Но у тонкого в этой системе координат попросту нет шансов. Именно тонкого нам сейчас мучительно, отчаянно недостает.
Возможно, дело в том, что мы слишком близко к сердцу приняли позицию другого (другого себя, себя-читателя, себя-чужого). Мы захотели читать собственные стихи глазами соседа по купе, захотели, чтобы они нам нравились – в то время, как они должны бы пугать или поражать, а мы – быть с ними незнакомы.

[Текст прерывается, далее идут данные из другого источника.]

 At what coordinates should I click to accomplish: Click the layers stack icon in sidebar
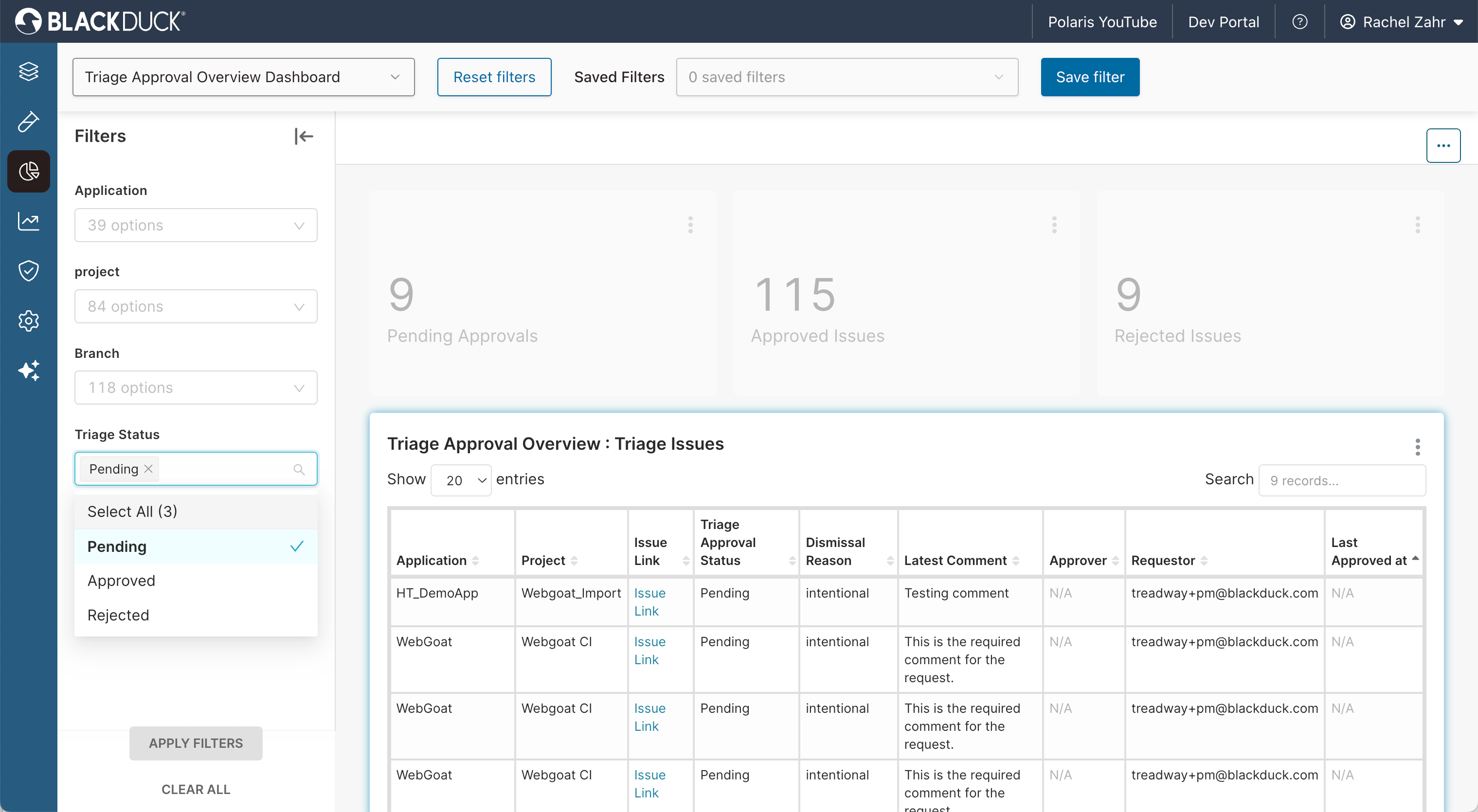click(28, 71)
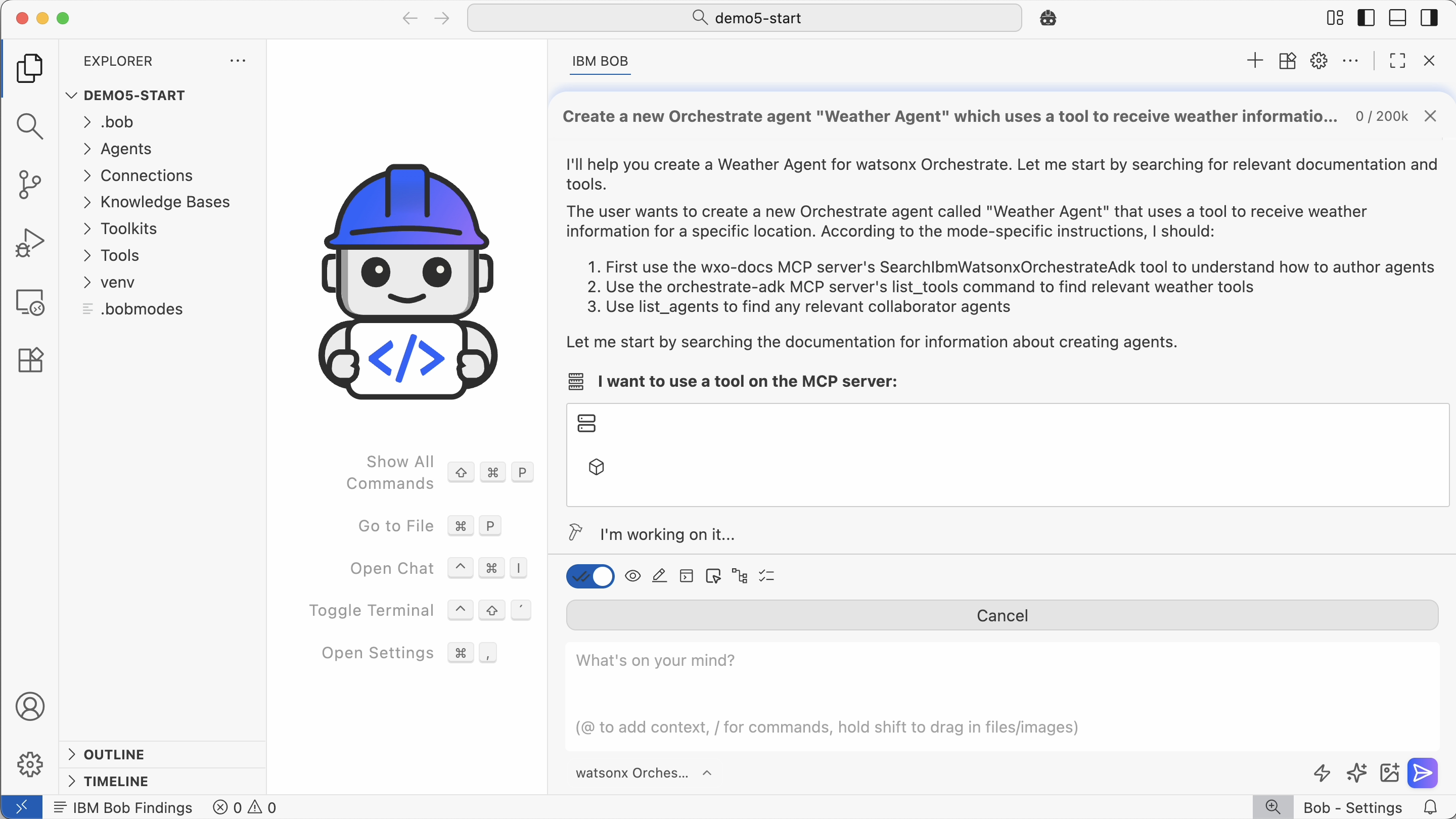
Task: Send the chat message
Action: [x=1422, y=772]
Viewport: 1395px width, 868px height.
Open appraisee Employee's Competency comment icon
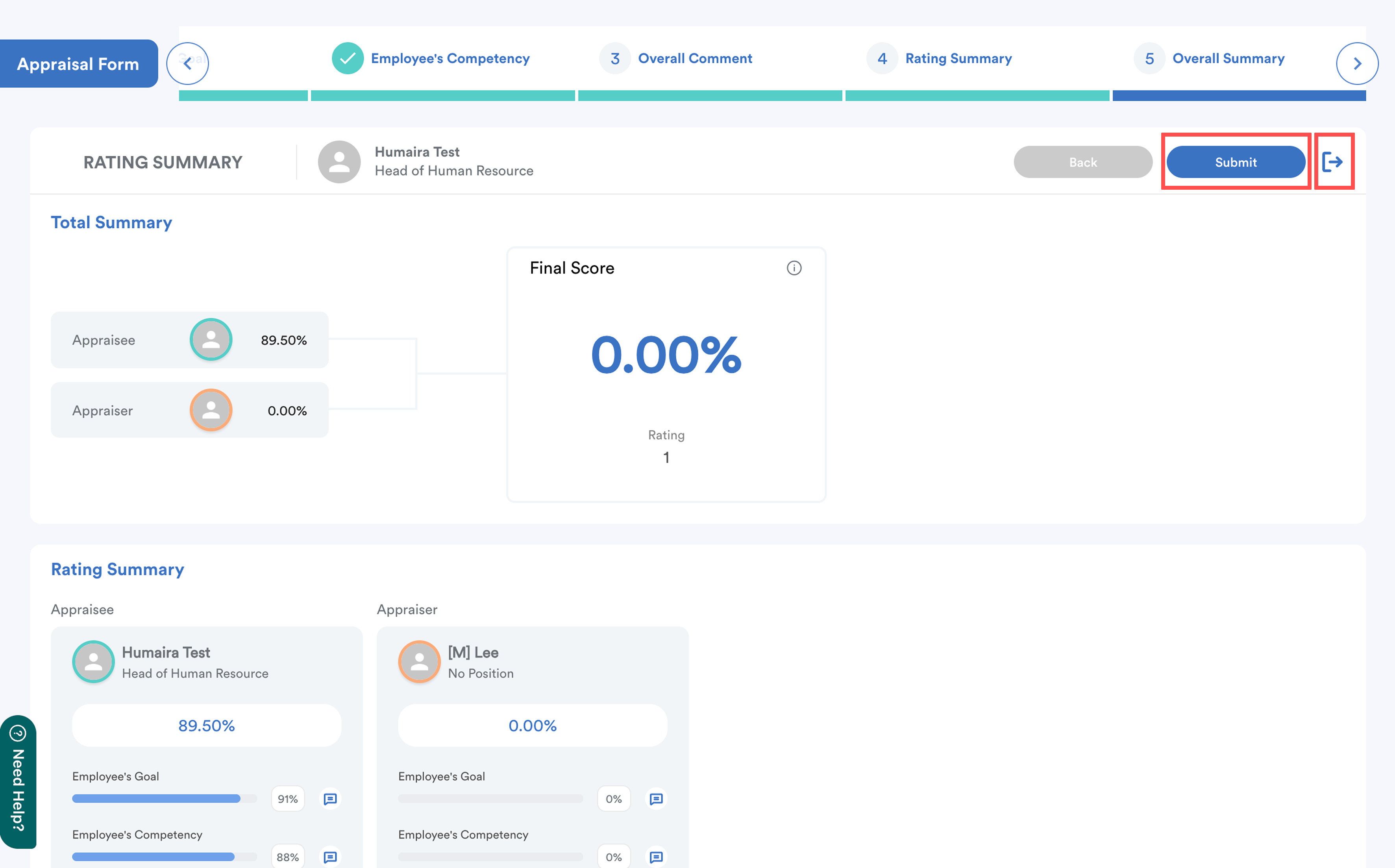[330, 857]
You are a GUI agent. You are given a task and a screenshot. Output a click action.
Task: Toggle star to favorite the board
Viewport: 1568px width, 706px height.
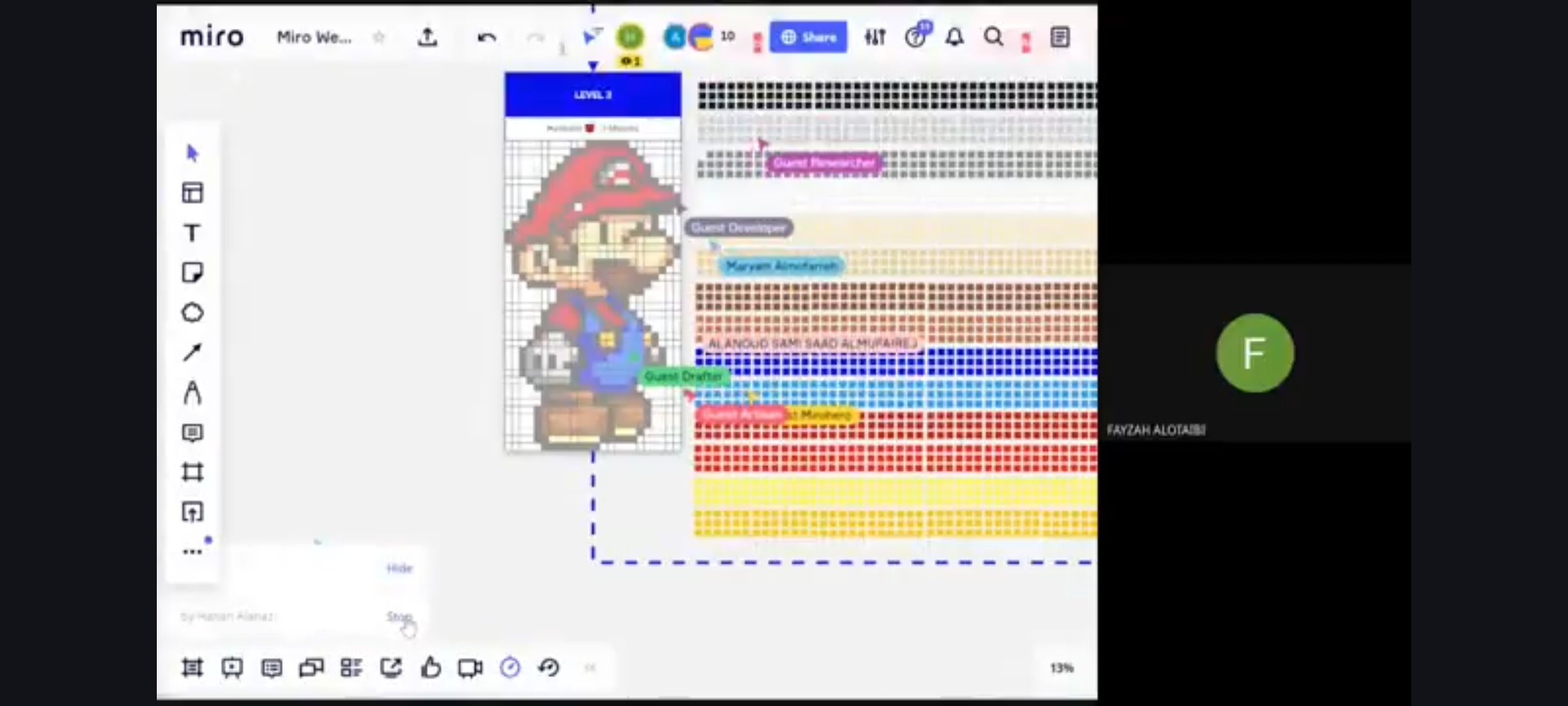[379, 37]
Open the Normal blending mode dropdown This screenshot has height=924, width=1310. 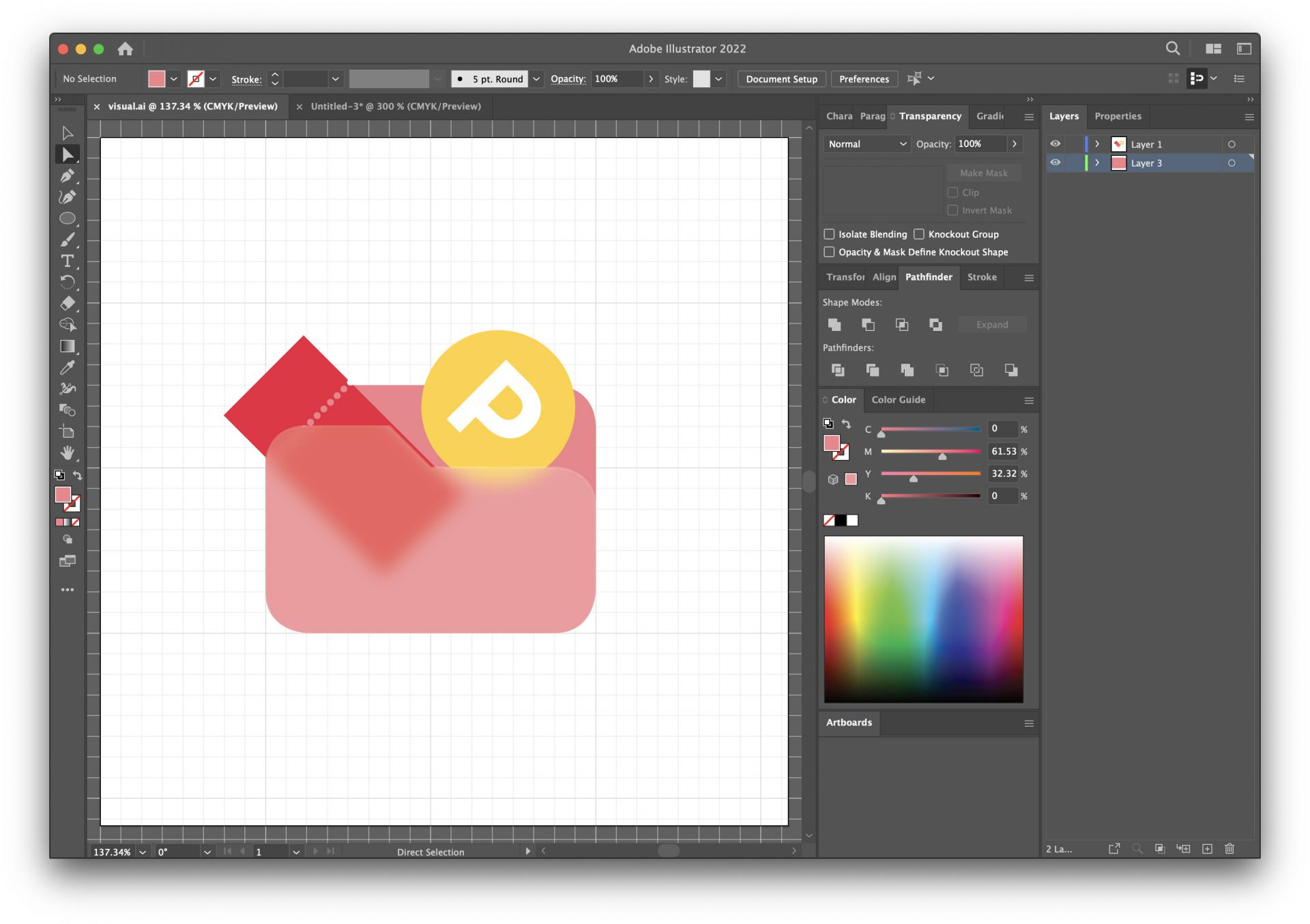coord(867,144)
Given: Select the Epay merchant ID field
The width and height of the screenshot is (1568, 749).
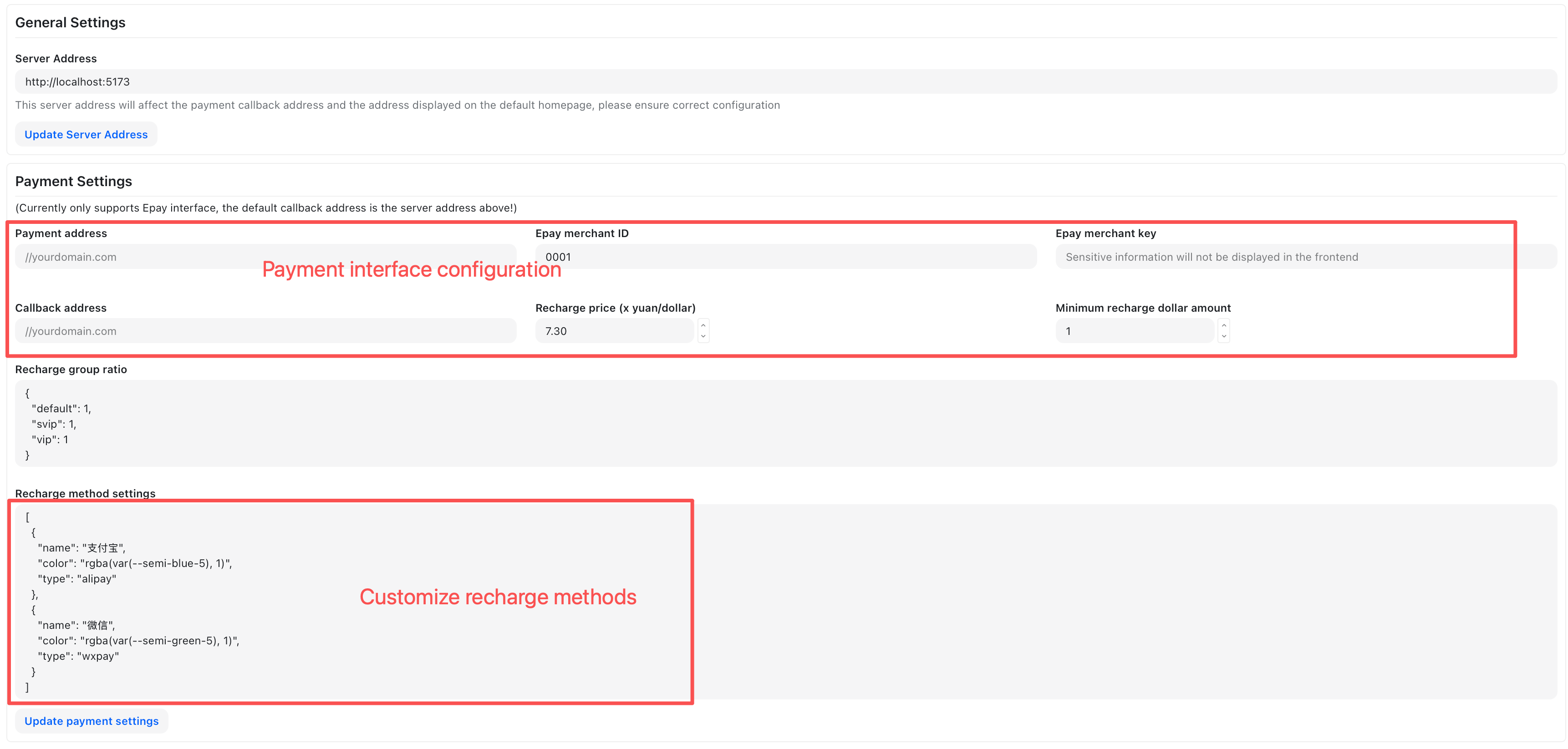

Возможно, дело в том, что лицо другого придвинулось слишком близко и слишком быстро. О распространением социальных сетей непрозрачность и разделенность существования автора, стихов и читателя из естественного состояния вещей становится вопросом личного выбора (а намеренная непрозрачность – чем-то вроде экзотической аскетической практики). Ситуация, когда единицей публичного бытования текста вместо книги становится свеженаписанное стихотворение, которое к тому же и пишется зачастую на миру, на чужих глазах, многое меняет. Относиться к стихам теперь можно как к разменной монете коммуникации, одной из бытующих валют. Возможность немедленной реакции на текст делает его еще больше похожим на товар, услужливо доставленный на дом (комментарии к стихам сдаются читателями, как сдача с купюры, внося дополнительную подсветку успеха или неуспеха). Стихи стали сообщением, плохо (косо) пристроенным к адресату; встали рядом с записью в блоге, фотографией в ленте фейсбука. Впрочем, легко сказать, что жалеть не о чем: в конце концов и картина – давно уже не окно в глухой стене, каким она была в старые годы.